No SNPs reached the suggestive threshold for viral load at 2 dpi, while one SNP reached that threshold for viral load at 6 dpi. For this SNP, located on chromosome 4 at 53 Mb, four genes were located within 1 Mb. This QTL was previously identified in association with Marek’s disease-related traits (Xu et al., 1998). The closest gene, ANKRD50, was previously found to be down-regulated in tracheal epithelial cells of an inbred research line of Fayoumi chickens at 2 dpi with NDV compared to non-infected birds (Deist et al., 2017b). Chickens from Fayoumi and Leghorn inbred lines were used in a companion study that had the same experimental design, used the same virus, and measured the same phenotypes as the current study.
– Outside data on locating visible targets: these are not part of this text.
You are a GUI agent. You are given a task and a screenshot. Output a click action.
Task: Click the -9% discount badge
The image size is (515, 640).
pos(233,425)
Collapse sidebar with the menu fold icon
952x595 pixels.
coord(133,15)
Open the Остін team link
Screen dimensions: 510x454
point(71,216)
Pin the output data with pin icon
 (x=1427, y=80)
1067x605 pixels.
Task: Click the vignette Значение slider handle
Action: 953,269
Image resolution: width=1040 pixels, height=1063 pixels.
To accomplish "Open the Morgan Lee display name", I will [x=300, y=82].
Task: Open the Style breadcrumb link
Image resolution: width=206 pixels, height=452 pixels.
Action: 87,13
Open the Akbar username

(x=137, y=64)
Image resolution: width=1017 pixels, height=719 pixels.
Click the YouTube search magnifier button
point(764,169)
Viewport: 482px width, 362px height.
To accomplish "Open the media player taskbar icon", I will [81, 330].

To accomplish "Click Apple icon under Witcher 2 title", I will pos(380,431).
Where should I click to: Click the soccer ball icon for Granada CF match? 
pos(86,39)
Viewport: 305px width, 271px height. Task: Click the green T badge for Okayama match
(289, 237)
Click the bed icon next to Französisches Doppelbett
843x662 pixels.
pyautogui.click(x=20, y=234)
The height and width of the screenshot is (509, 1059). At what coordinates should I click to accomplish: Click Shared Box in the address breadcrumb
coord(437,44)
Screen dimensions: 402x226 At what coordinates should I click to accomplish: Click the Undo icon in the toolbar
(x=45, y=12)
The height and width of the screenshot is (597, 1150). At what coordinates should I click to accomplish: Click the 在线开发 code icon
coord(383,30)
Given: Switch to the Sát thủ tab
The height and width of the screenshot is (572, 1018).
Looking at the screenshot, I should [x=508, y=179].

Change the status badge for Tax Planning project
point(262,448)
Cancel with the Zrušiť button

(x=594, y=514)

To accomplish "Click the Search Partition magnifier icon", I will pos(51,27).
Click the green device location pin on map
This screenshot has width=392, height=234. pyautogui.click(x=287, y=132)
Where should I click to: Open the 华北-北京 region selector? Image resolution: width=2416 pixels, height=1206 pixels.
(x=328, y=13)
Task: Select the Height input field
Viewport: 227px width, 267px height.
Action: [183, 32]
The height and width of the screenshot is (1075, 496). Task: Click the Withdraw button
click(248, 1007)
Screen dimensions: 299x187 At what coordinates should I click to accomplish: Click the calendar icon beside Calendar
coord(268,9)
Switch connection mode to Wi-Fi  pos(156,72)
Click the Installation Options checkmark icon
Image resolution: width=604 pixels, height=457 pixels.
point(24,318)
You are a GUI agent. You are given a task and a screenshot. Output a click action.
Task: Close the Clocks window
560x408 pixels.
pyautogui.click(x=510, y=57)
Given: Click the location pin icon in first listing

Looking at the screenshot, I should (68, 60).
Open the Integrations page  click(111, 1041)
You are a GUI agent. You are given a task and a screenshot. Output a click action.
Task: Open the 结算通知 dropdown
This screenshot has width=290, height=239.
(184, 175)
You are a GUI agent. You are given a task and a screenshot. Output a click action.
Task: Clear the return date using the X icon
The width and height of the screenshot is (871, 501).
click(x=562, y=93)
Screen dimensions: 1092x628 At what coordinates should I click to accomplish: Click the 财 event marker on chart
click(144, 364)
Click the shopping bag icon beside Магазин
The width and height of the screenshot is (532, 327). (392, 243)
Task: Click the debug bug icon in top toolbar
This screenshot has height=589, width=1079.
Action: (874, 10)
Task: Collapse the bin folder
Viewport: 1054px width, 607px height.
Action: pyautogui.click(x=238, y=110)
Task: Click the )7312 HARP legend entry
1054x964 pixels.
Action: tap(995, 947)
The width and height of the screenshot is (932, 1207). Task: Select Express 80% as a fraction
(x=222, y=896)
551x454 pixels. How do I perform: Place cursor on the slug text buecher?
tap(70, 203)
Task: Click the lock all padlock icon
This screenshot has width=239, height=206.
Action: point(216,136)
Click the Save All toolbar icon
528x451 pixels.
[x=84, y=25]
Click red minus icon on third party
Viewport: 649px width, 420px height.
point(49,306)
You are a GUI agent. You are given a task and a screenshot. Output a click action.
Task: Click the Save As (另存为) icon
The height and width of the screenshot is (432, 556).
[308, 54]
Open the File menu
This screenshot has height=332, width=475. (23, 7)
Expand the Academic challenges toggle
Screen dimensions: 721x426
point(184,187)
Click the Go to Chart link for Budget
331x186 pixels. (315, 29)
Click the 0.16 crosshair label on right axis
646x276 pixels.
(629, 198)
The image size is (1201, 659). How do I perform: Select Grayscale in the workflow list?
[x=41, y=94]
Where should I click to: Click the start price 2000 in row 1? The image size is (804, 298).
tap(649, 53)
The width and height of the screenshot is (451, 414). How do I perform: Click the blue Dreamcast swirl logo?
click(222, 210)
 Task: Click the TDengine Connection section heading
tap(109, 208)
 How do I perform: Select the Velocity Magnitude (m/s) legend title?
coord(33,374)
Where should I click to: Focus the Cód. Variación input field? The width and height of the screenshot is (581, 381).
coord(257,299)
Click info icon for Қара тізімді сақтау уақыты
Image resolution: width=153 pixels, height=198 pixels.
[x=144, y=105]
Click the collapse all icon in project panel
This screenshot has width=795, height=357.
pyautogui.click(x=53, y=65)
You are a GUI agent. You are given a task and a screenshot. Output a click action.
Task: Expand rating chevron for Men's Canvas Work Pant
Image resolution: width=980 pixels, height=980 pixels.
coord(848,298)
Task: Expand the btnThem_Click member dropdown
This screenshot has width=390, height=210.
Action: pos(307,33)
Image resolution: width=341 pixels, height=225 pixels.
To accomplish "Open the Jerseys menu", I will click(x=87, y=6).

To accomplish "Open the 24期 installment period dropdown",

Deist analyzed transcriptome responses of trachea, lung, and Harderian gland to NDV challenge (Deist et al., 2017a,b, 2018b). Zhang reported transcriptomic changes in the spleen (Zhang et al., 2018). The Fayoumi and Leghorn lines are highly inbred (Fleming et al., 2016) and their responses to various pathogens, including velogenic NDV (Lakshmanan et al., 1996; Cheeseman et al., 2007; Kim et al., 2008; Wang et al., 2014, Deist, 2018a), demonstrate the Fayoumi and Leghorn lines to represent relatively resistant and susceptible genetic research models, respectively. ANKRD50 functions in endosome to plasma membrane transport (Kvainickas et al., 2017). This is the first reported association of ANKRD50 with viral infection.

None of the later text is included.